→ **ASSIGNMENT**
Everything in the records below is to be reproduced exactly, apart from the images.

→ **PROVIDED DATA**

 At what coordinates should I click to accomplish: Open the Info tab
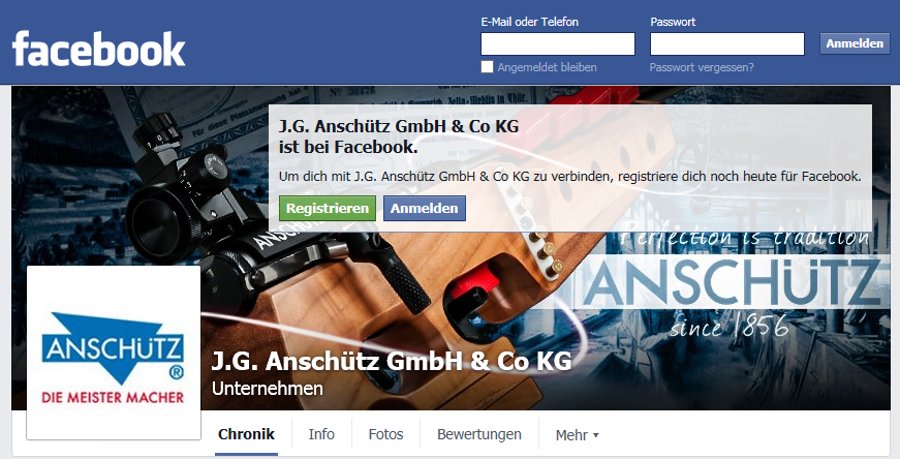321,434
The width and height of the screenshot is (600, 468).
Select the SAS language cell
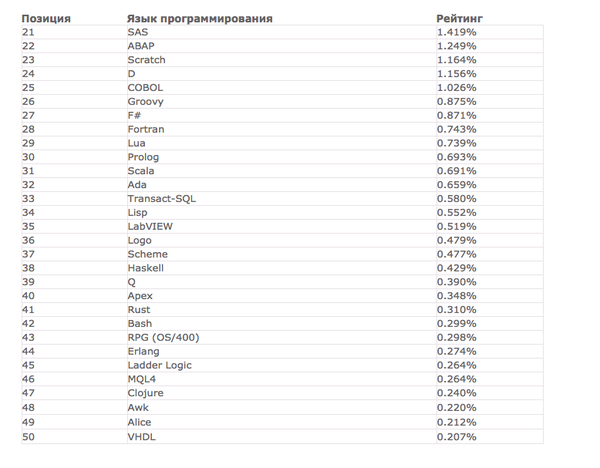(x=137, y=32)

→ **TASK RESPONSE**
 At what coordinates should I click to accomplish: Open the Info tab
321,434
The width and height of the screenshot is (600, 468).
Select the SAS language cell
(x=137, y=32)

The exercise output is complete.